(Records drawn from a dataset)
* * * * *

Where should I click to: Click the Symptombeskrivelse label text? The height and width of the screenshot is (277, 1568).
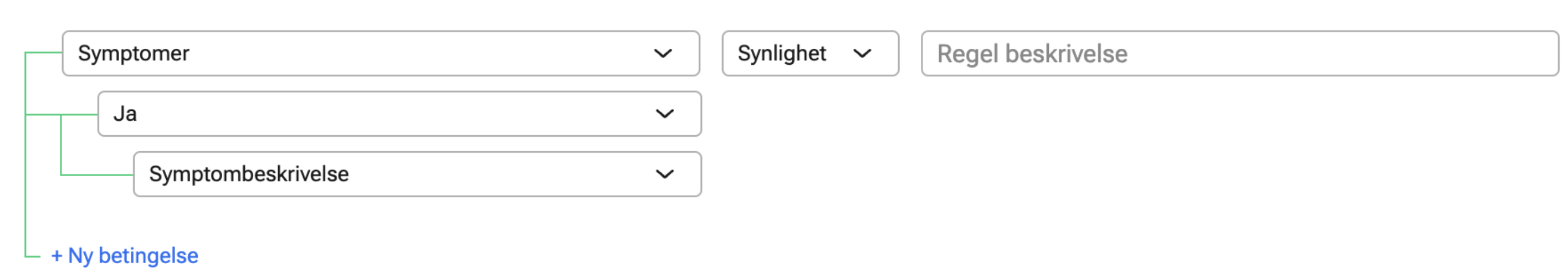click(248, 174)
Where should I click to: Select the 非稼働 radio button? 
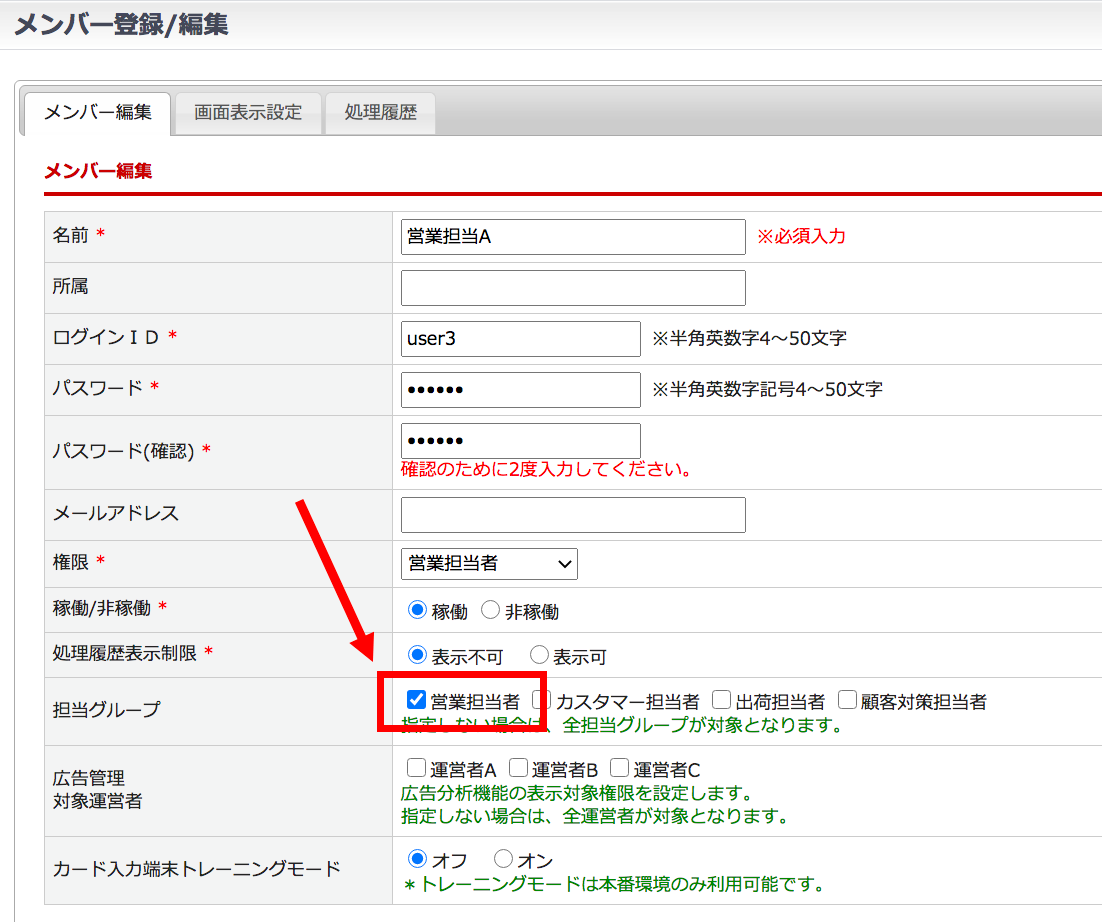point(491,610)

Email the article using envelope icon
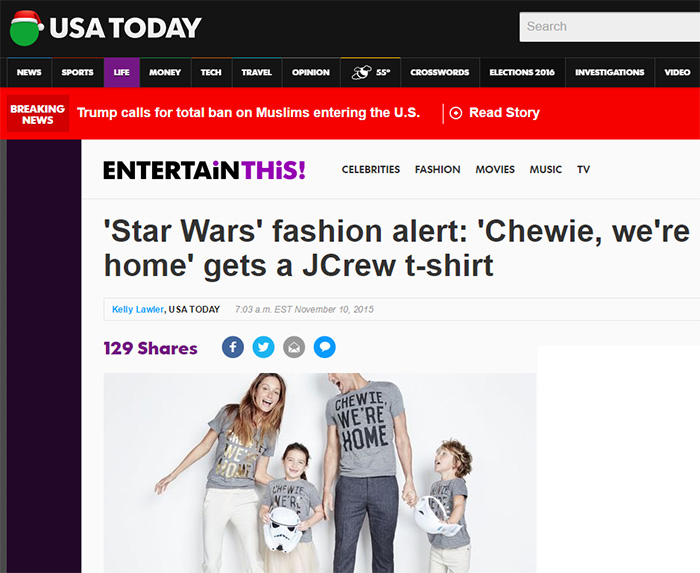[x=294, y=347]
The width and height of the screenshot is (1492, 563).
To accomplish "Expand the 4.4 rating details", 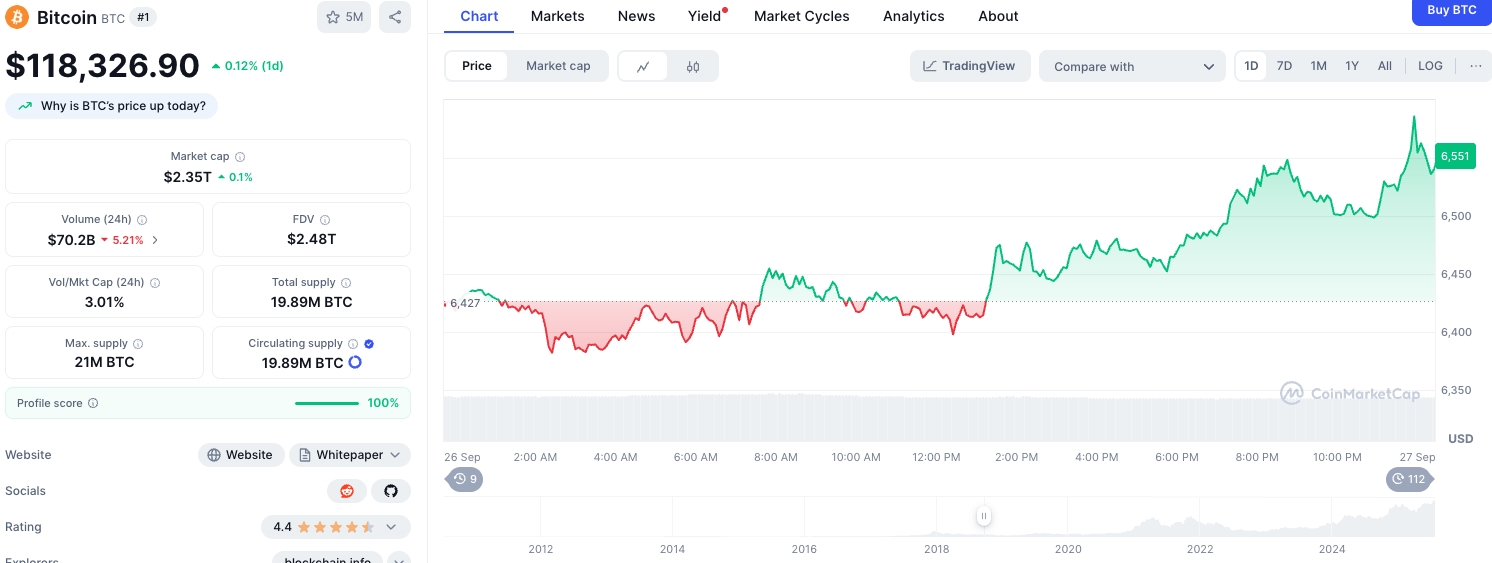I will (x=391, y=527).
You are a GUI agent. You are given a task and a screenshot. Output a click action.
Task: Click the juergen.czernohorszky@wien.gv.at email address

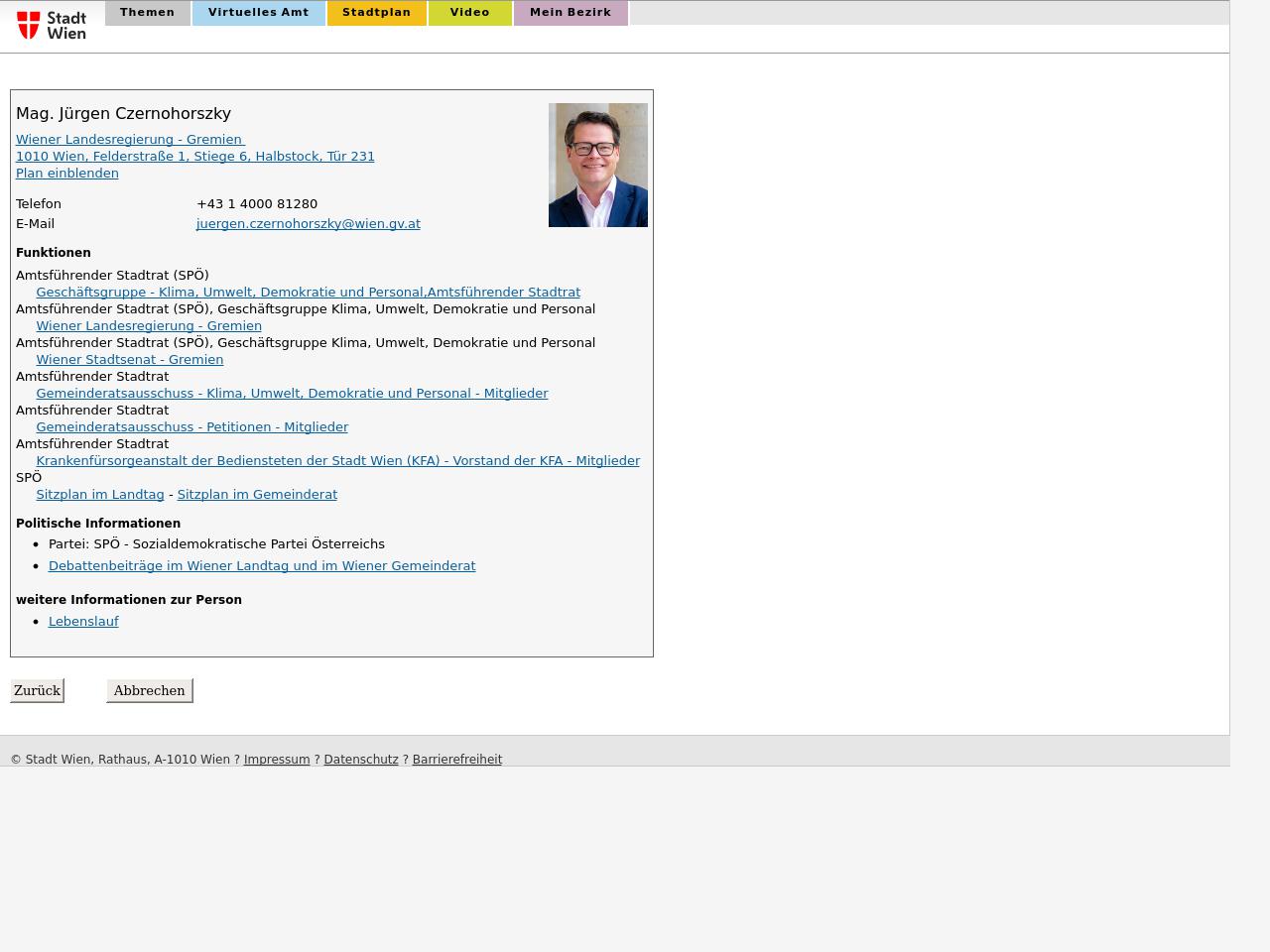[308, 224]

* * * * *

Output an exact copy of the lines from the one with "You are a GUI" through the closing line of the records, inclusive, without any images.

You are a GUI agent. You are given a task and a screenshot. Output a click action.
Task: Click the juergen.czernohorszky@wien.gv.at email address

[308, 224]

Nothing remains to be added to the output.